截止2017年三月,仅仅在Google Play上已经有2.8m个app可供用户下载。同样混淆技术也无处不在,合法的软件公司使用混淆技术防止程序被轻易逆向或者被抄袭代码,恶意软件作者使用混淆技术规避杀软和自动化分析。有许多混淆器被开发并公开,有些混淆器的作者声称他们的工具被超过30万的app所使用。这一现象吸引了大量研究人员分析app混淆技术,但是到目前为止,所有研究的关注点在于使用了什么样的混淆技术,某种混淆的具体实现是什么,这种混淆如何抵御最先进的分析工具,以及如何自动化地反混淆这种混淆技术。
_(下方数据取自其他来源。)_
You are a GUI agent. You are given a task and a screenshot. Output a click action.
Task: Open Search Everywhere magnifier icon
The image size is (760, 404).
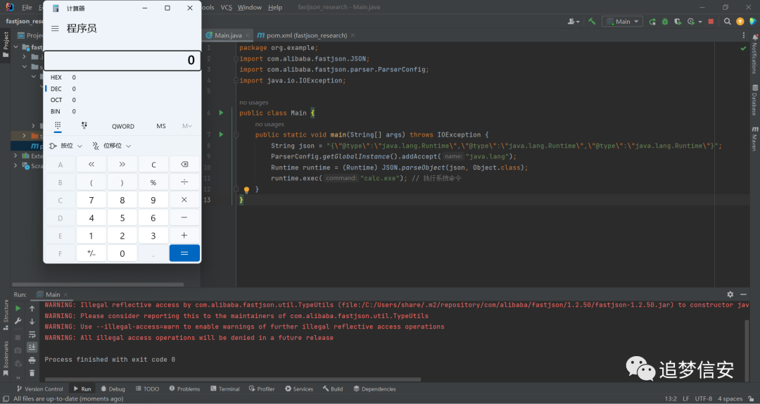coord(727,21)
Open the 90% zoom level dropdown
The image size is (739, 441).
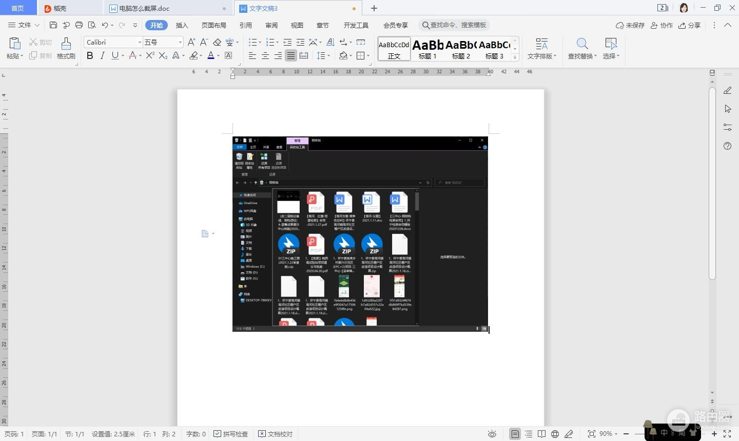pyautogui.click(x=609, y=434)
然而本文作者的重点在于消除混淆技术分析领域存在的gap:这些混淆技术在现实世界中是如何被众多的开发者所使用的。
作者认为了解混淆技术的使用可以更好地帮助设计代码分析工具,并优先处理最需要解决的挑战。
作者的主要贡献如下:
- 系统研究: 系统地研究了应用程序开发人员使用的当前主流Android混淆技术。
- 新技术:作者提出了几种准确检测不同混淆技术的技术,如基于n-gram的重命名检测模型和基于反向切片的反射检测算法。
- 大规模评估: 作者进行了大规模的实验,从三个不同来源收集的超过10万的APK文件。 并根据分析结果对混淆代码的深入分析提供了解释。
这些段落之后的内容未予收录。